As you know, we are endlessly working to have our finger on the pulse of how adults are educating youth about online technology. The National Cyber Security Alliance (NCSA) and Educational Technology Policy, Research, and Outreach (ETPRO) recently found that less than 25% of educators feel comfortable teaching students about Internet safety issues. You and I might ask ourselves – what is the reason behind that? Is it because teachers and administrators feel ignorant and unfamiliar with the latest forms of Web 2.0 communications? Is it because educators don’t have the resources at hand to use in instructional capacities? Is it because they perceive it as less important when compared to all of the other scholastic and curricular material they have to cover during the day? Is it because they are underpaid and overworked and simply cannot do anymore? I don’t know the answer to that question, but I think it’s probably a combination of all of these factors, to varying degrees.
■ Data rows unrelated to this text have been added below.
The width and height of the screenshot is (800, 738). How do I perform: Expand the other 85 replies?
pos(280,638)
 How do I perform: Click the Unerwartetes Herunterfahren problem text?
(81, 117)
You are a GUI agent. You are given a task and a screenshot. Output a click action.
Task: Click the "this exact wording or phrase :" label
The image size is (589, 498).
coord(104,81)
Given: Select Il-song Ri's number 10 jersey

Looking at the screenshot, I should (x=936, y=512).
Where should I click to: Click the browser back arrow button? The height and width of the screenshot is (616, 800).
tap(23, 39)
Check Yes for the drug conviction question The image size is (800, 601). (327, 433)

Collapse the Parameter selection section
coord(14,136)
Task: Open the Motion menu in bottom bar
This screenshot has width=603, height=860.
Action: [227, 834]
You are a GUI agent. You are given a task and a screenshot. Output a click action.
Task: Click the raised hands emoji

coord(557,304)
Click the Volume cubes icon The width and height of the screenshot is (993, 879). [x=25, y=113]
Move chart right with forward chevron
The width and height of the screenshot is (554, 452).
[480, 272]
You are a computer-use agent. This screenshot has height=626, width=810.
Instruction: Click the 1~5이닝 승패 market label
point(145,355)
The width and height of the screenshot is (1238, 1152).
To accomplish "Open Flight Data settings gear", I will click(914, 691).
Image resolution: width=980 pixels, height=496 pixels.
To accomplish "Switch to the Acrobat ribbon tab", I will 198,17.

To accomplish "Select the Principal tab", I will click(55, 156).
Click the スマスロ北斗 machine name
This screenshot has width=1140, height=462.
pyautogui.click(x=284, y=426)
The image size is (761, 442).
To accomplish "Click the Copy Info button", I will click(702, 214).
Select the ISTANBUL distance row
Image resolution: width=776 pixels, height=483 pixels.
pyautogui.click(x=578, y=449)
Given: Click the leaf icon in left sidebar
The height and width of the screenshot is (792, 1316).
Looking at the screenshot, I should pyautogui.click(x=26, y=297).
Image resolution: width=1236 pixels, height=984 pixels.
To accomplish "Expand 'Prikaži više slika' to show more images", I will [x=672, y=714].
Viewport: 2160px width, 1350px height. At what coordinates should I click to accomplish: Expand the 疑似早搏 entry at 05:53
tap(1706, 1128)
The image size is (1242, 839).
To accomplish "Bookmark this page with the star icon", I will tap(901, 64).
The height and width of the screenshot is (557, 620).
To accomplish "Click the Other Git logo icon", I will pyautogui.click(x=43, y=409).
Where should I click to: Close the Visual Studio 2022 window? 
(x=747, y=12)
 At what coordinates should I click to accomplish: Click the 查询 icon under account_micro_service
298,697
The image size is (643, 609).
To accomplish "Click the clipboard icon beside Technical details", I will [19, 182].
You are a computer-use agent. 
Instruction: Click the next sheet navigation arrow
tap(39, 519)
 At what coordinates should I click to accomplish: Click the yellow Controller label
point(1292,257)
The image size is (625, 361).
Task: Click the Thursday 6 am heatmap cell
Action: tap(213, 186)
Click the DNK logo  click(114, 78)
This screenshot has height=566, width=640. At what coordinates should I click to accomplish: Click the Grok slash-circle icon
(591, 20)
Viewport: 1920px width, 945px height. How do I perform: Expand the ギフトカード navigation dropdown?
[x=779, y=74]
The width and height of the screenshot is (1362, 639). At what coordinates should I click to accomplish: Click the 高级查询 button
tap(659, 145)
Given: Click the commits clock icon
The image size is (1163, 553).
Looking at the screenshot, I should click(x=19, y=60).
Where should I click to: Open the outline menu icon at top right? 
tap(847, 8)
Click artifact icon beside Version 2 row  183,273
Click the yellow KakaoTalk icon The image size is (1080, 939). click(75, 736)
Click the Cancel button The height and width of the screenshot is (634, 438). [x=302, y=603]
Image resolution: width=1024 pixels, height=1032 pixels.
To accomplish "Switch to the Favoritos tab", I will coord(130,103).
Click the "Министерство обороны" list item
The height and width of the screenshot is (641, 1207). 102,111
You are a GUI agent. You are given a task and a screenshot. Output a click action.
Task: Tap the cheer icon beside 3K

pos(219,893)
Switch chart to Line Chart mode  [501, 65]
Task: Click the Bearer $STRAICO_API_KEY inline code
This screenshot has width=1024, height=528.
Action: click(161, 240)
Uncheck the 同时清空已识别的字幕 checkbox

Looking at the latest data coming out of our Research Center, we’ve found that among the population of approximately 1,000 randomly-selected teens we’ve recently studied from one district, 48.1% revealed that a teacher has talked to them about being safe on the computer over the last 30 days. A comparatively small 14.9% of youth indicated that an educator has talked to them about online safety many times or practically every day over the last month. Maybe most school personnel are just expecting parents to discuss these issues with their kids at home. Well, it just so happens that we have new data on whether parents are stepping up and broaching the subject matter…
We found that 40.8% of the students we surveyed in June 2009 were counseled by their parents about Internet safety issues in the last 30 days. That said, more than 1 out of every 5 students (22%) reported that online safety matters was discussed by their parents many times or practically every day, over the last month. Moreover, we found that 43.4% of youth reported that their mom or dad *never* goes on the computer with them. This is to be compared with 5.5% who state that a parent goes online with them “often” or “very often.” With all of this said, it is quite apparent that a very small proportion of youth consciences are being piqued about the tremendous importance of participating in cyberspace with wisdom, discretion, and civility.
I want to reiterate that this is brand new data. I was really hoping that the numbers would show a more encouraging finding in this area. The only appropriate response, it seems, is to further dig our heels in and redouble our efforts to educate and embolden youth-serving adults. The new school year is almost upon us, and there is much to be done.